[Available data]

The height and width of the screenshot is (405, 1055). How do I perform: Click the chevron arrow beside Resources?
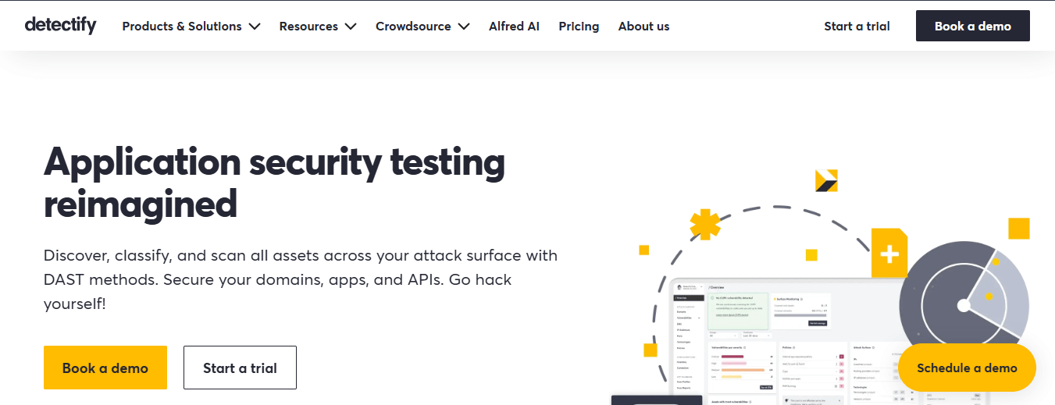point(351,27)
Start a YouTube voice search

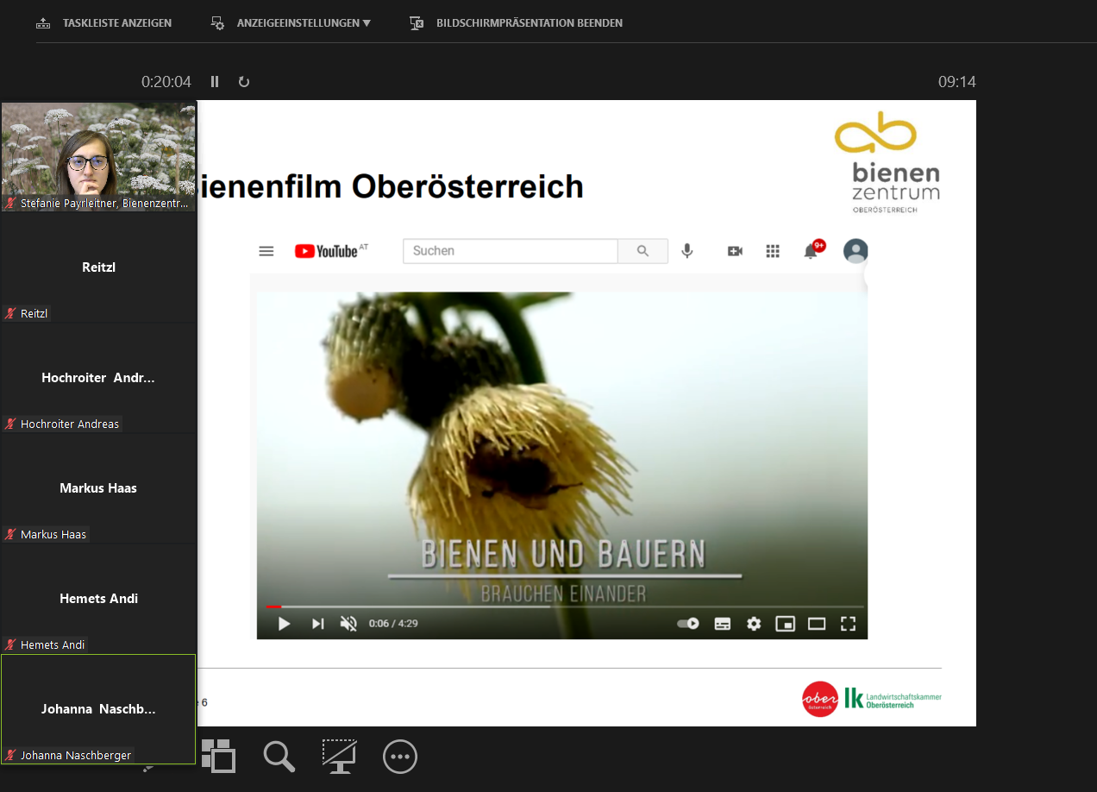coord(686,250)
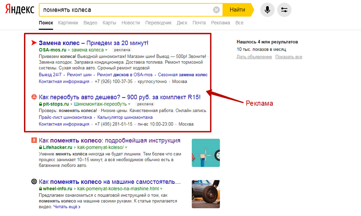Viewport: 361px width, 216px height.
Task: Open the Дать объявление link
Action: coord(254,57)
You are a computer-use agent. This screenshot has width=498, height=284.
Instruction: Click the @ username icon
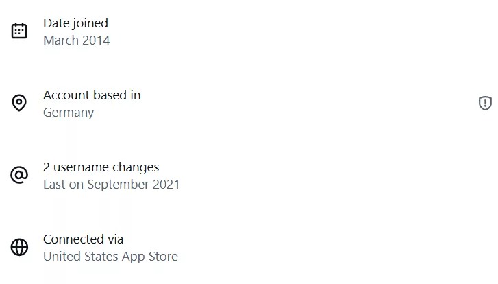click(19, 176)
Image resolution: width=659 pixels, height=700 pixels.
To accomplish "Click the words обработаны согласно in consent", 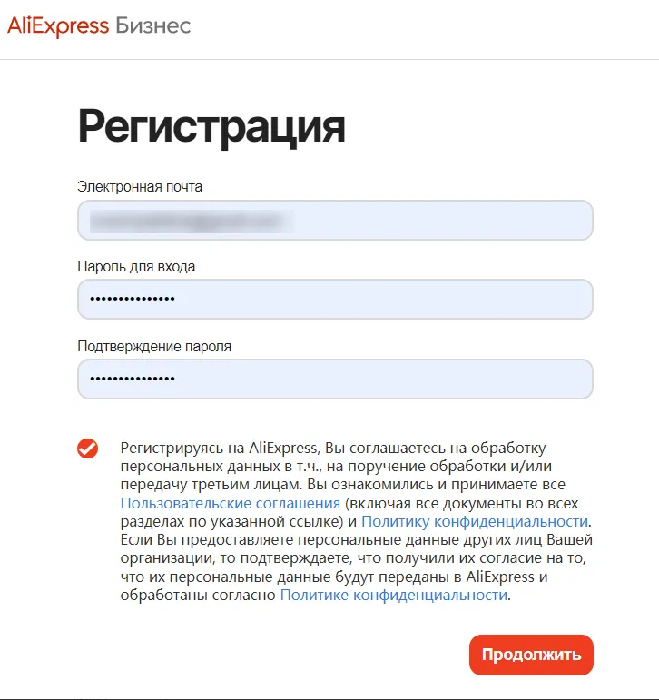I will point(198,595).
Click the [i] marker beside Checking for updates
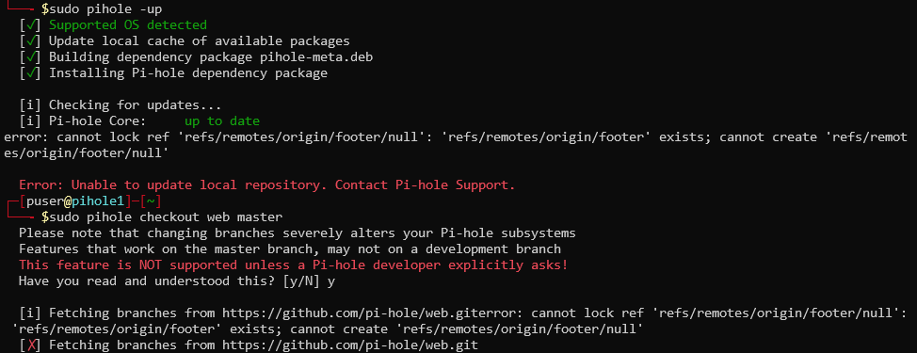The height and width of the screenshot is (353, 917). tap(30, 105)
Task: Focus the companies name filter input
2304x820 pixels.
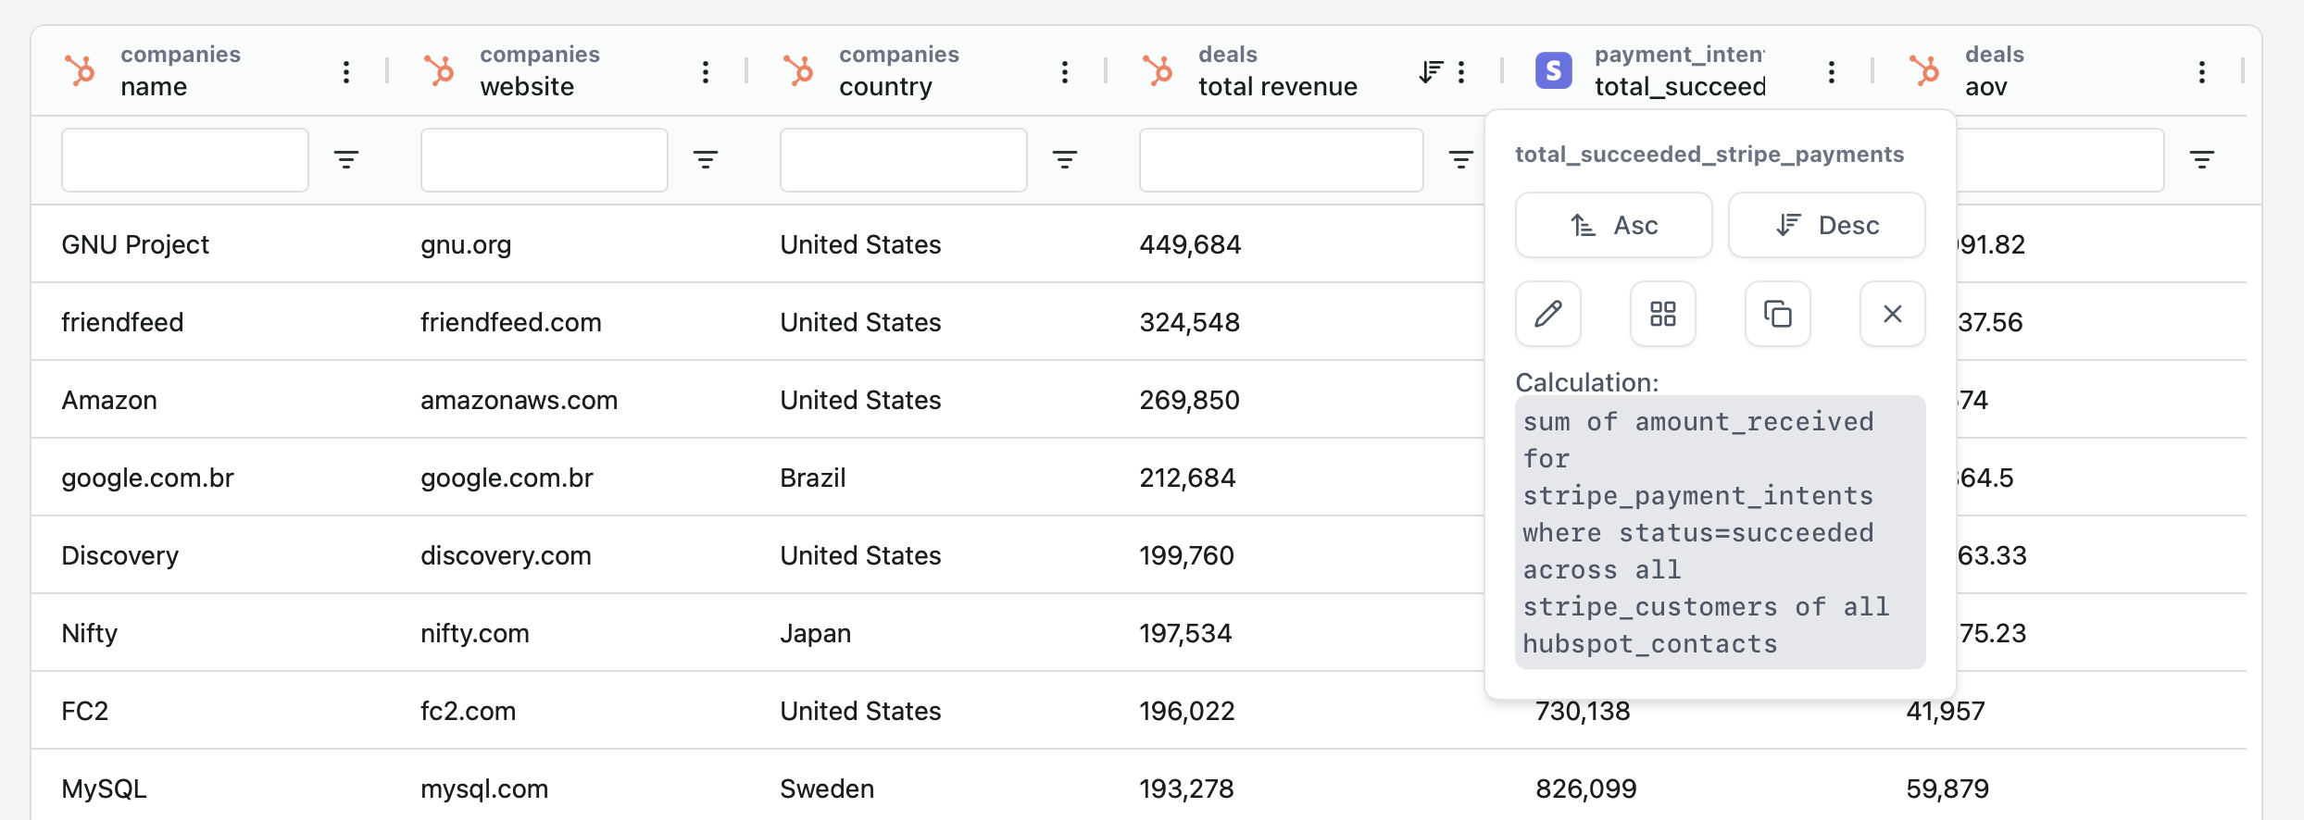Action: tap(185, 159)
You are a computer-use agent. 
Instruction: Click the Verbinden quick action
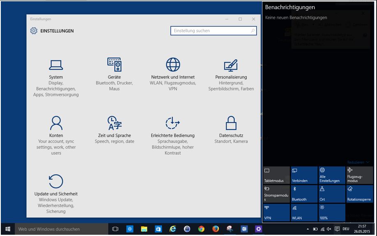tap(304, 175)
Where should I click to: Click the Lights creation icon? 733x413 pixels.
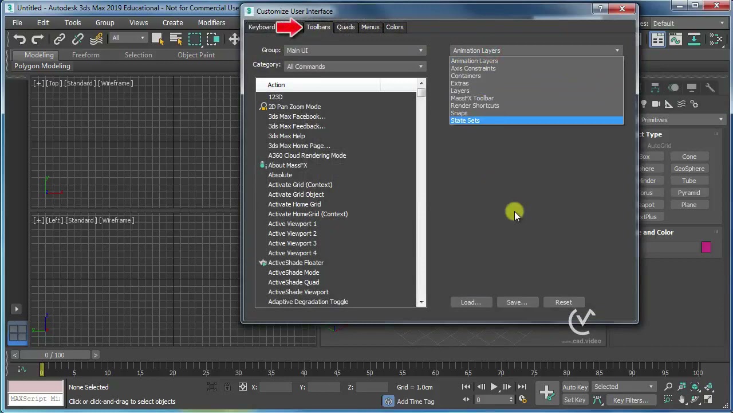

[/Available data]

▶ _Directions_
Copy every line in the entries above that has the string "agent" in it.

▶ _Response to the task_
You are a computer-use agent. This screenshot has width=498, height=284.
You are a computer-use agent. 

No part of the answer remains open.